A simple Bitcoin web API
Bitcoin has caught the world by storm and is making headlines; it's the most successful and famous—or infamous, depending on whom you speak to—decentralized cryptocurrency. Bitcoin is regarded as an "anonymous" online cash substitute. SilkRoad, an illegal marketplace on the Tor network, which has been shut down, accepted Bitcoin as payment for illicit goods or services. Since gaining popularity, some websites and brick and mortar stores accept Bitcoins for payment. It has also gained vast public attention for climbing to unforeseen heights as its value rose well above everyone's expectations.
Bitcoin assigns individuals addresses to store their Bitcoins. These users can send or receive Bitcoins by specifying the address they would like to use. In Bitcoin, addresses are represented as 34 case-sensitive alphanumeric characters. Fortunately, all transactions are stored publicly on the blockchain. The blockchain keeps track of the time, input, output, and values for each transaction. In addition, each transaction is assigned a unique transaction hash.
Blockchain explorers are programs that allow an individual to search the blockchain. For example, we can search for a particular address or transaction of interest. One such blockchain explorer is at https://www.blockchain.com/explorer and is what we'll use to generate our dataset. Let's take a look at some of the data we'll need to parse.
Our script will ingest the JSON-structured transaction data, process it, and output this information to examiners in an analysis-ready state. After the user inputs the address of interest, we'll use the blockchain.info API to query the blockchain and pull down the relevant account data, including all associated transactions, as follows:
https://blockchain.info/address/%btc_address%?format=json
We'll query the preceding URL by replacing %btc_address% with the actual address of interest. For this exercise, we'll be investigating the 125riCXE2MtxHbNZkRtExPGAfbv7LsY3Wa address. If you open a web browser and replace %btc_address% with the address of interest, we can see the raw JSON data that our script will be responsible for parsing:
{
"hash160":"0be34924c8147535c5d5a077d6f398e2d3f20e2c",
"address":"125riCXE2MtxHbNZkRtExPGAfbv7LsY3Wa",
"n_tx":25,
"total_received":80000000,
"total_sent":80000000,
"final_balance":0,
"txs":
[
...
]
}
This is a more complicated version of our previous JSON example; however, the same rules apply. Starting with hash160, there's general account information, such as the address, number of transactions, balance, and total sent and received. Following that is the transaction array, denoted by the square brackets, that contains each transaction the address was involved in.

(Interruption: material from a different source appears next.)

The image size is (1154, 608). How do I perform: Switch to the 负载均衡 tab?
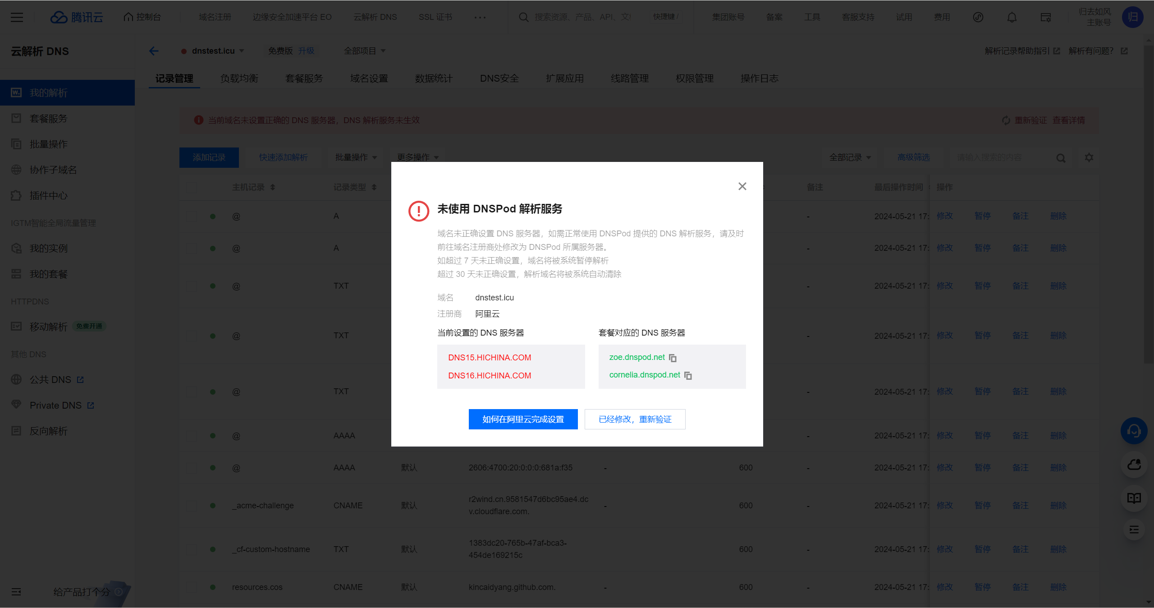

Looking at an individual transaction, a few keys stand out, such as the addr value from the input and output lists, time, and hash. When we iterate through the txs list, these keys will be used to reconstruct each transaction and display that information to the examiner. We have the following transaction:
"txs":[{
"lock_time":0,
"result":0,
"ver":1,
"size":225,
"inputs":[
{
"sequence":4294967295,
"prev_out":{
"spent":true,
"tx_index":103263818,
"type":0,
"addr":"125riCXE2MtxHbNZkRtExPGAfbv7LsY3Wa",
"value":51498513,
"n":1,
"script":"76a9140be34924c8147535c5d5a077d6f398e2d3f20e2c88ac"
},
"script":"4730440220673b8c6485b263fa15c75adc5de55c902cf80451c3c54f8e49df4357ecd1a3ae022047aff8f9fb960f0f5b0313869b8042c7a81356e4cd23c9934ed1490110911ce9012103e92a19202a543d7da710af28c956807c13f31832a18c1893954f905b339034fb"
}],
"time":1442766495,
"tx_index":103276852,
"vin_sz":1,
"hash":"f00febdc80e67c72d9c4d50ae2aa43eec2684725b566ec2a9fa9e8dbfc449827",
"vout_sz":2,
"relayed_by":"127.0.0.1",
"out":[
{
"spent":false,
"tx_index":103276852,
"type":0,
"addr":"12ytXWtNpxaEYW6ZvM564hVnsiFn4QnhAT",
"value":100000,
"n":0,
"script":"76a91415ba6e75f51b0071e33152e5d34c2f6bca7998e888ac"
}
As with the previous chapter, we'll approach this task in a modular way by iteratively building our script. Besides working with serialized data structures, we're also going to introduce the concepts of creating logs and writing data to CSV files. Like argparse, the logging and csv modules will feature regularly in our forensic scripts.